** Start Text segment **
In this article, we will provide a detailed explanation on how to implement the Modbus TCP protocol on the W55MH32 chip. Through practical examples, we will also explain how to use Modbus TCP as a server on the W55MH32, listen to the port, and communicate with the client.

Other network protocols used in this example, such as DHCP, please refer to the relevant sections. Regarding the initialization process of the W55MH32, please refer to the Network Install section. We will not elaborate on this here.

1 Introduction to Modbus TCP

Modbus TCP is a communication protocol based on Ethernet, which is an extension of the classic Modbus protocol. The Modbus protocol was initially developed by Modicon Company in 1979 and is widely used in industrial automation systems to facilitate data communication between different devices. Modbus TCP combines the simplicity of the Modbus protocol with the efficiency of Ethernet, making it an open, standardized, and widely used industrial communication protocol.

2 The basic principle of Modbus TCP

Modbus TCP communicates using the TCP/IP protocol stack and operates on the transport layer (TCP layer) of the OSI model. Devices are connected via Ethernet interfaces, and data is transmitted through TCP ports (typically port 502).

Master-slave architecture:

Master: The device that initiates the request (usually a PLC or industrial PC).

Slave: The device that responds to the request from the master (such as sensors, actuators, or I/O modules).
** End Text segment **
** Start Dataset section **
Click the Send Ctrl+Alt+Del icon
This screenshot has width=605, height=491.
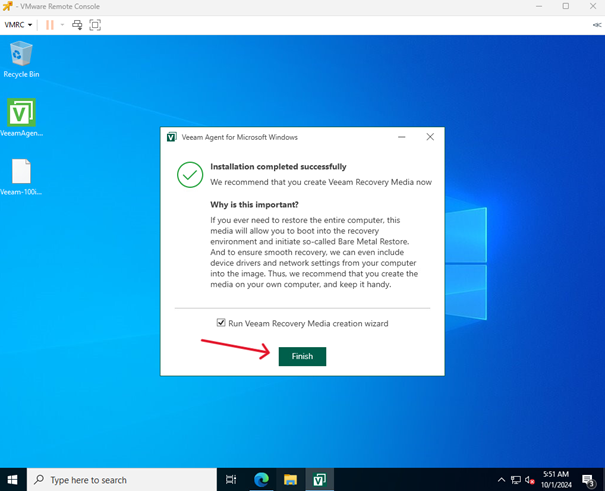click(x=77, y=24)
** End Dataset section **
> _What this exercise asks_
a - Repeat everything from "Modbus TCP is" down to "industrial communication protocol." in the Modbus TCP article, word for word.
b - Please translate this sentence from the Modbus TCP article into Spanish: "Devices are connected via Ethernet interfaces, and data is transmitted through TCP ports (typically port 502)."
You can skip the listing.

> _The results_
a -
Modbus TCP is a communication protocol based on Ethernet, which is an extension of the classic Modbus protocol. The Modbus protocol was initially developed by Modicon Company in 1979 and is widely used in industrial automation systems to facilitate data communication between different devices. Modbus TCP combines the simplicity of the Modbus protocol with the efficiency of Ethernet, making it an open, standardized, and widely used industrial communication protocol.

b - Los dispositivos se conectan mediante interfaces Ethernet y los datos se transmiten a través de puertos TCP (normalmente el puerto 502).